By ROBERT PIERCE
• Leader & Times
Local government entities have each sent a letter to the State of Kansas regarding a proposed merger between Dodge City Community College and Fort Hays State University.
Now, the Seward County Commission is looking to do the same. In the packet for tonight’s meeting is a proposed letter the commission is looking to send Governor Sam Brownback in support of Seward County Community College/Area Technical School.
The letter begins with an understanding the merger would provide for bachelor’s degree programs in Dodge City as well as a new technical institute.
“We are supportive of the initiative to expand bachelor’s degree opportunities for our residents,” the letter read. “However, we are concerned that the proposed technical institute will have a detrimental impact on SCCC/ATS, our local industry and our economic vitality.”
The commission went on to state that it supports a resolution presented by college president Dr. Duane Dunn to the SCCC/ATS Board of Trustees in May specifically these points:
• The board of trustees implemented a merger of Southwest Kansas Area Technical School and SCCC in 2008. Since then, that board has realized an increase in adult and secondary enrollment. That merger likewise allowed for three additional programs focused on energy industry careers which are directly related to and supported by the local, regional and national industry partners; and
• The technical programs identified in the merger of FHSU and DCCC will have a detrimental negative impact on the enrollment, employer engagement and workforce development initiatives already in place at SCCC/ATS, as well as the local and regional economies of area communities.
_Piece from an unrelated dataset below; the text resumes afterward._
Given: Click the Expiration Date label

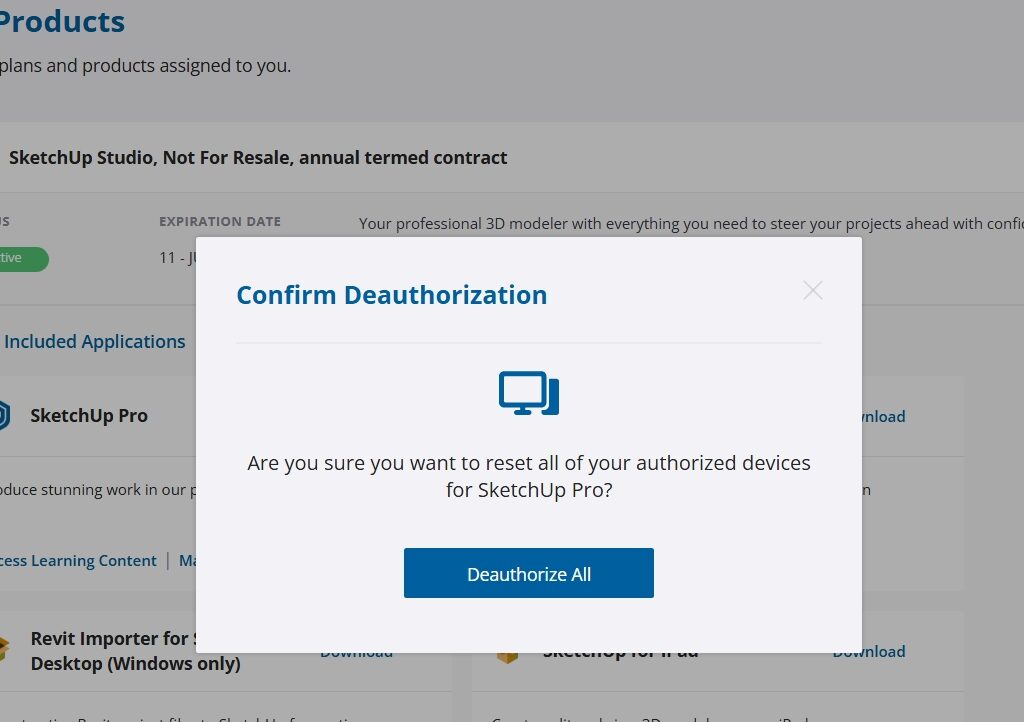Looking at the screenshot, I should pyautogui.click(x=219, y=222).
The letter then discussed a vetting process to include the Kansas Board of Regents and the Kansas Postsecondary Technical Education Authority and a tour of the Liberal community and the SCCC/ATS campus.
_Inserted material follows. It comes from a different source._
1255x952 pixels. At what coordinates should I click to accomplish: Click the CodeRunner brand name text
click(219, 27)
“We believe it is important that members of the Board of Regents and other public policy leaders visit our community and the college to realize the investments already in place for technical education, obtain data related to employer engagement and industry training initiatives and the involvement of industry in the development of curriculum and partnerships which strengthen our communities,” it said.
The packet also contains the resolution adopted by the SCCC/ATS Board of Trustees in relation to the proposed merger.
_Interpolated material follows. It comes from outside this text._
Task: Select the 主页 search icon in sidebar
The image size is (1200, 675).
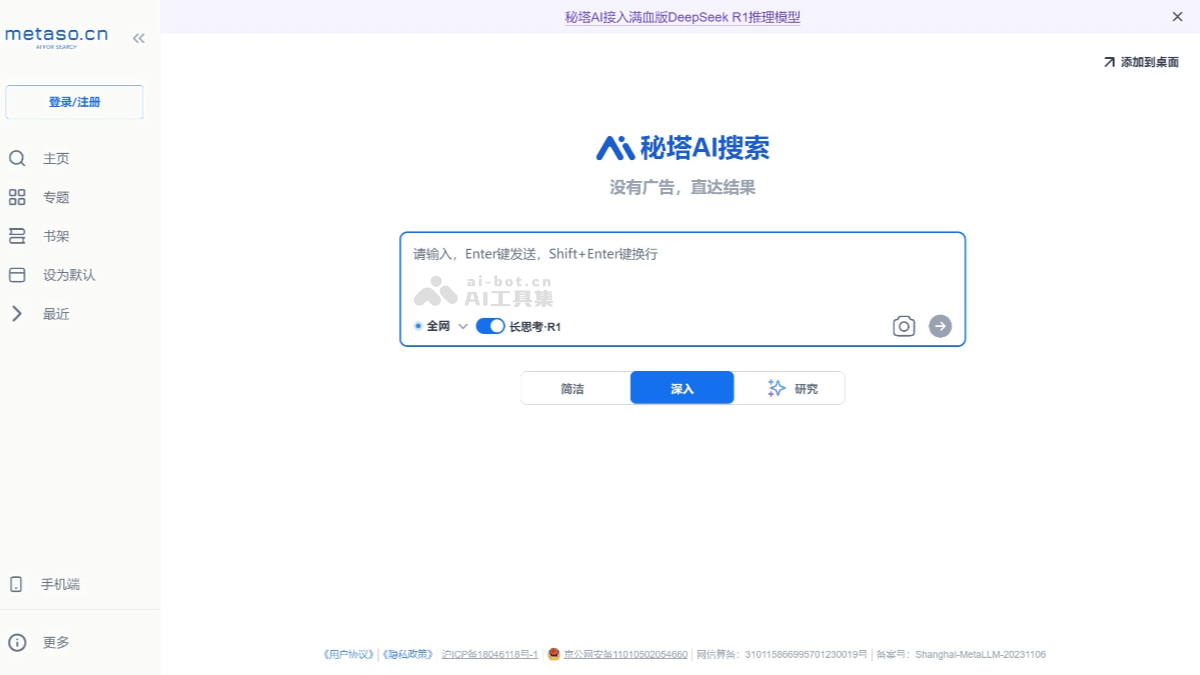Action: coord(16,158)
The commission is likewise scheduled to hear from emergency management director Greg Standard regarding construction of the new Kismet Fire Station.
On May 19, Standard presented an update and final plans on the fire station and requested permission to solicit bids for the construction. The commission approved the solicitation of bids following the specifications presented.
Standard has heard back from several of the contractors suggesting to raise the roof to 16-foot sidewalls or shorten the door on the fire station to 12 feet.
“The present design would be 14-foot sidewalls with a 14-foot door, which can be done,” information in the agenda packet said. “However, contractors have pointed out the parts are not standard, and if the tracks were damaged, it would cause delays in making repairs, not to mention the parts will be more expensive since they are not standard.”
The emergency management director took the item to the Seward County Fire Board for an opinion. Three of the members of that board were in favor of the 12-foot door, while two were in favor of raising the walls to 16 feet and using a 14-foot door.
Standard’s recommendation is for the commission to determine if a 12-foot door or 16-foot sidewalls and a 14-foot door is its wish. The estimated cost to raise the sidewalls would be about $4,000.
The county commission meeting is scheduled to begin at 5:30 p.m. today in the commission chambers in the Seward County Administration Building.